The Ngorongoro Conservation Area was set aside in 1959. The Maasai who lived on the floor were gradually relocated to the rim and beyond, taking their cattle — and, as it turned out, the open-grass management practice the wildebeest were thriving under. Within a few years of Maasai departure, the floor of the crater was a different ecosystem. The grasses grew longer and coarser. Wildebeest numbers began their long decline. Buffalo, which prefer longer grass, started to rise.
All of today’s crater lions trace back to fifteen. You can sometimes see the inbreeding in their faces — a heaviness around the jaw, certain coat patterns — that is the price of a closed population in a perfect bowl.
The plague, and the recovery.
The biting flies arrived in 1961 in a way no one was ready for. Lions are particularly vulnerable to the secondary infections those bites cause. The population fell from somewhere around a hundred animals to fifteen in a single year. Cubs went unweaned. Whole prides collapsed. The fifteen survivors, plus a few wandering males who eventually came over the rim from the outside, became the entire founding stock of the modern population.

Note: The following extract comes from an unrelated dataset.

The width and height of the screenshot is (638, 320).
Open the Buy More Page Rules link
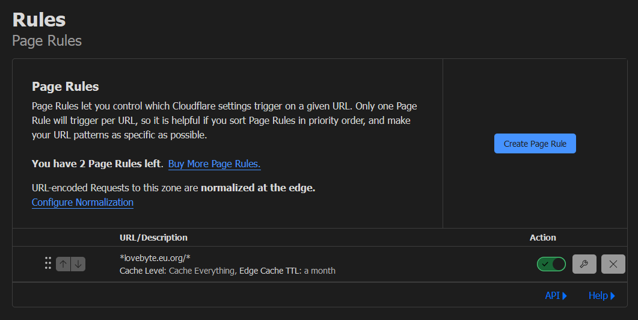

Today the count sits between thirty and forty across four prides — not the pre-plague numbers, never the pre-plague numbers, but stable.
The dynamic, and what shifts.
The Ngorongoro is sometimes treated as a static ecosystem, a kind of zoo with no fences. In reality it is the most volatile single ecosystem in Tanzania. Wildebeest numbers have halved since the 1970s. Buffalo numbers have nearly doubled. Cheetahs — once almost absent from the floor — are now reliably present, because the lower lion density of recent decades has let cheetah cubs survive to adulthood. The black rhino population, poached to a couple of animals in the 1980s, sits at around twenty now thanks to the rangers who watch them around the clock. The crater is alive in ways that wouldn’t make sense if you only saw it once.
How to see it properly.
An early descent matters more here than almost anywhere in Tanzania. The gate opens at six. We leave camp at five-thirty, in the dark, with breakfast in a box, so you are on the floor as the light comes up and the predators are still active before the daytime heat puts them down. The Maasai word for sunrise into the crater is a small ritual at every camp on the rim; once you have done it once, you understand why.